I've read this post three times now, and I have trouble putting my reaction into coherent form that take up less than 1000 words. But one thing keeps coming back to the surface: Would it be worse to be Baxter, and be so troubled and distressed by what one had been involved in that one could see no way out, or to be Ken Lay and Co., and be unable to grasp that others just might be appalled and outraged by the lack of ethics one had demonstrated--because the only ethic one had was "more is better"?

My brother-in-law is a stockbroker, and had the dubious pleasure of being both in the same Naval ROTC unit as Ken Lay and a major in the same undergraduate department. He never could manage to summon up much enthusiasm for Enron.

I've read this post three times now, and I have trouble putting my reaction into coherent form that take up less than 1000 words.
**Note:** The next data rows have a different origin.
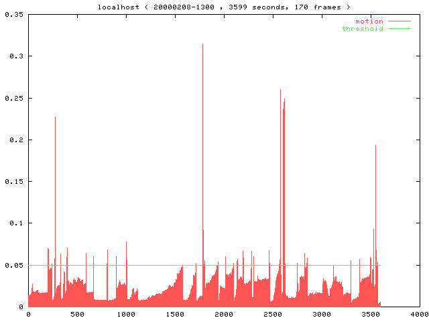Click the 0.1 label on the y-axis

pyautogui.click(x=15, y=223)
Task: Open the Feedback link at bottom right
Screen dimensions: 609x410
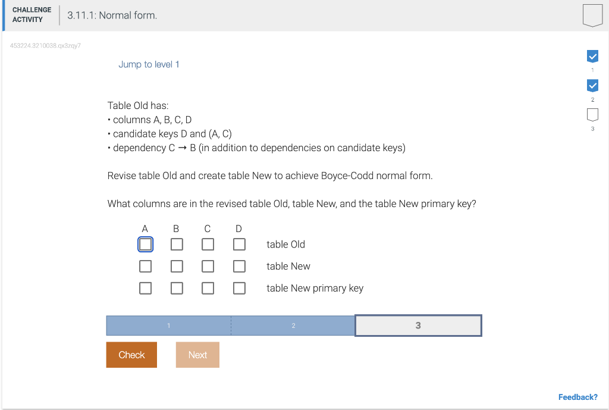Action: coord(577,397)
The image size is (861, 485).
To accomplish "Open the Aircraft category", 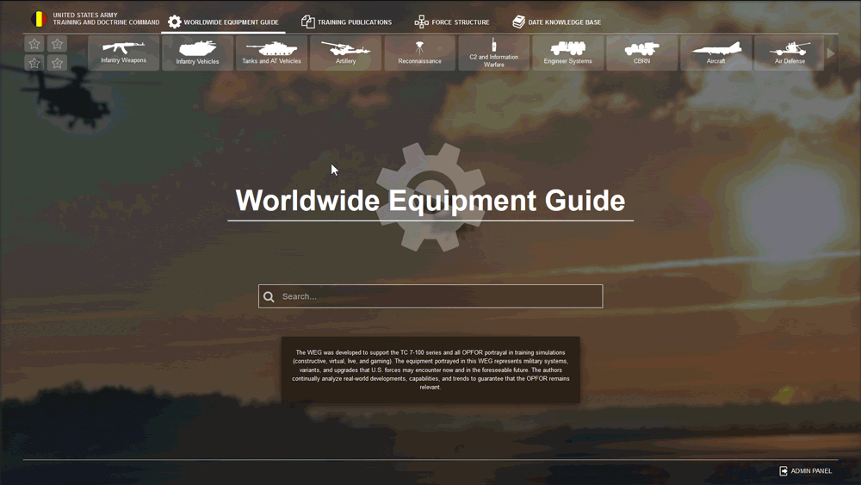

Yeah, I know. Tell me about it.

That suicide note is Baxter's actual text that I got from the newly released DVD of "Enron: The Smartest Guys in the Room" (based on the book). I rented it last night. It's pretty well done. Amazingly well done, actually. I highly recommend it.

At the end, there is a title card stating the trials of Lay and Skilling are supposed to start in January 2006. I've been kind of out of it lately, but I don't recall hearing they've started, or been adjourned to another date, or what-all. That's on my list of things to Google this week.